Kurz nach Infarkt maximal drei Tage vor OP pausieren
Nach Ansicht der Experten schwebte der Patient so kurz nach dem Infarkt in großer Gefahr für eine Stentthrombose und man kann in solchen Fällen Ticagrelor bis zum dritten präoperativen Tag belassen. Die Überbrückung mit Tirofiban stellt aber eine akzeptable Alternative dar. Übrigens: Niedermolekulare Heparine bieten keinen Ausweg. Niemand konnte bisher belegen, dass sie das Risiko eines Stentverschlusses mindern können.
Fall 3
Zwölf Monate nach einem STEMI stellt sich bei der 51-Jährigen die Frage: Doppelte Plättchenhemmung absetzen oder fortführen? Diese Frage lässt sich mit dem DAPT-Score beantworten, erklären die Kollegen. Er ermittelt Ischämie- und Blutungsrisiko nach verschiedenen Kriterien (s. Kasten) und erlaubt so nach einem Jahr die Therapieentscheidung. Im vorliegenden Fall ergab sich ein Wert von 3, d.h., die Frau muss ASS und Ticagrelor für weitere zwölf Monate einnehmen.
Der DAPT-Score | |
---|---|
Variable | Punkte |
Alter < 65 Jahre 65 bis 74 Jahre ≥ 75 Jahre | 0 -1 -2 |
Diabetes mellitus | 1 |
Rauchen | 1 |
Myokardinfarkt oder perkutane koronare Intervention in der Anamnese | 1 |
kongestive Herzinsuffizienz oder EF < 30 % | 2 |
Indexprozedur: |
1 |
paclitaxelfreisetzender Stent | 1 |
Stentdurchmesser < 3 mm | 1 |
Bei Werten < 2 überwiegt das Blutungsrisiko, es empfiehlt sich, die DAPT zu stoppen. Mit einem Score ≥ 2 herrscht mehr Ischämiegefahr, die DAPT wird besser verlängert. |
Fall 4
Bei einem 55-Jährigen steht wegen einer stabilen Angina pectoris eine elektive Herzkatheteruntersuchung an. Einen Tag vorher bekommt er eine loading dose ASS und während der Intervention 600 mg Clopidogrel. Die Angio zeigt eine komplexe Mehrgefäßerkrankung mit Hauptstammstenose. Periprozedural erleidet der Mann offenbar einen Myokardinfarkt, erkennbar am Anstieg des hochsensitiven kardialen Troponins auf 1450 ng/l. Ungeachtet dessen erfolgt am nächsten Tag die Entlassung unter ASS und Clopidogrel.

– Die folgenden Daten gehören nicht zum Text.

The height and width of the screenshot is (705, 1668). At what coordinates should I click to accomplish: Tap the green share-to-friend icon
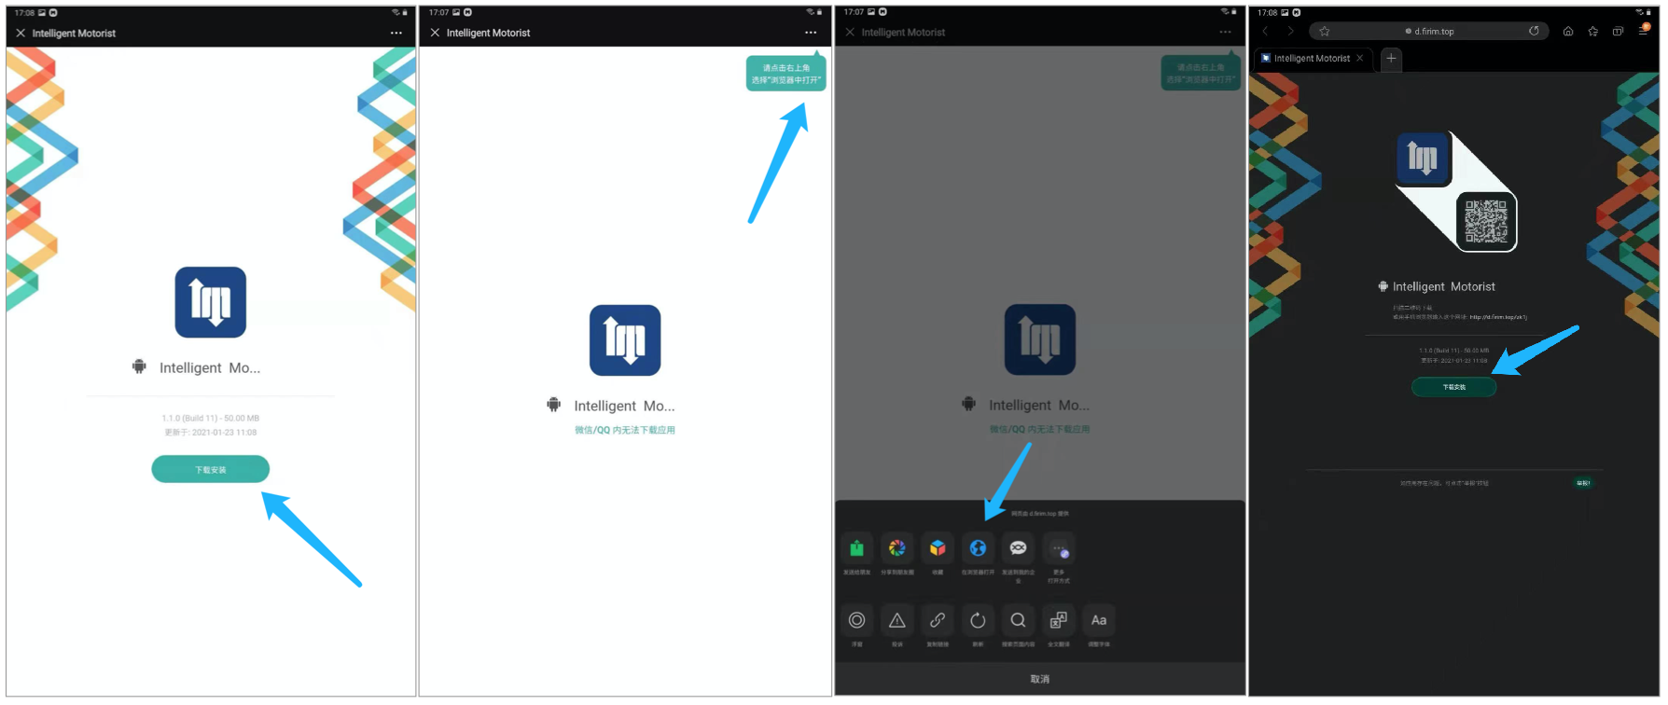click(x=856, y=548)
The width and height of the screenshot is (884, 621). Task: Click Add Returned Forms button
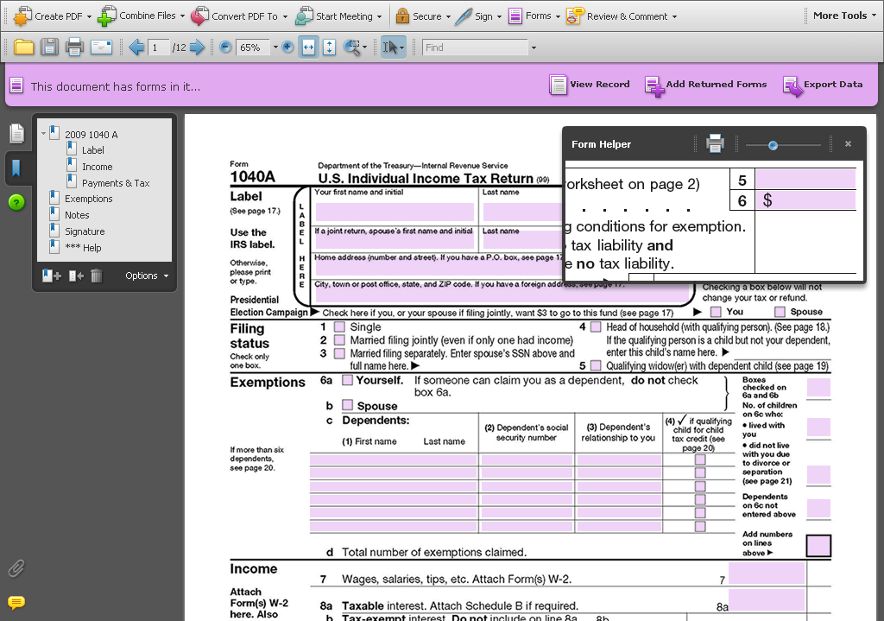(705, 85)
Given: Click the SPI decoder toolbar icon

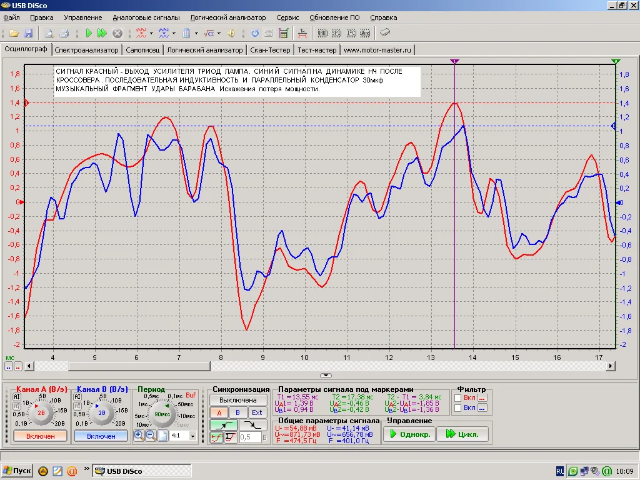Looking at the screenshot, I should [x=338, y=33].
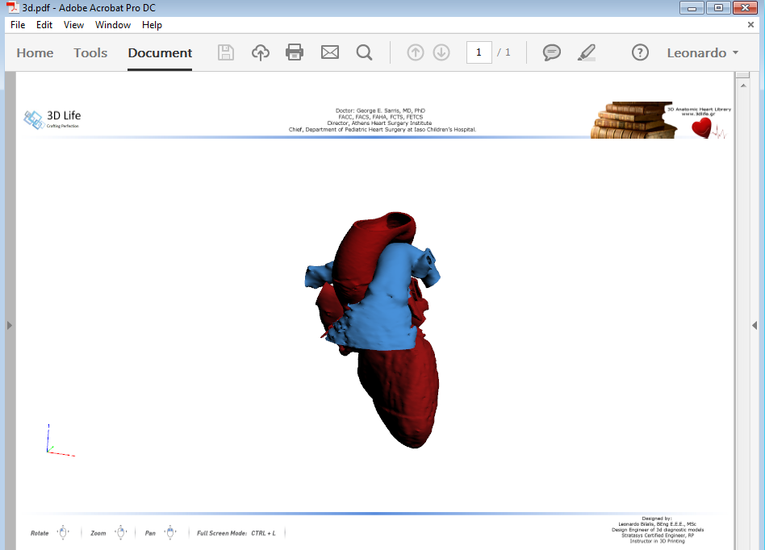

Zehn Tage später macht eine Stentthrombose mit kardiogenem Schock die sofortige – und erfolgreiche Reintervention erforderlich. Im Anschluss gibt es einen Austausch von Clopidogrel gegen Ticagrelor. Bei diesem Koronarbefund hätte man durchaus auch einen Bypass diskutieren können, meint die Task-Force. Außerdem ergibt es einen Sinn, wenn eine Gefäßversorgung zu erwarten ist, den P2Y12-Rezeptor-Blocker schon vorher einzusetzen.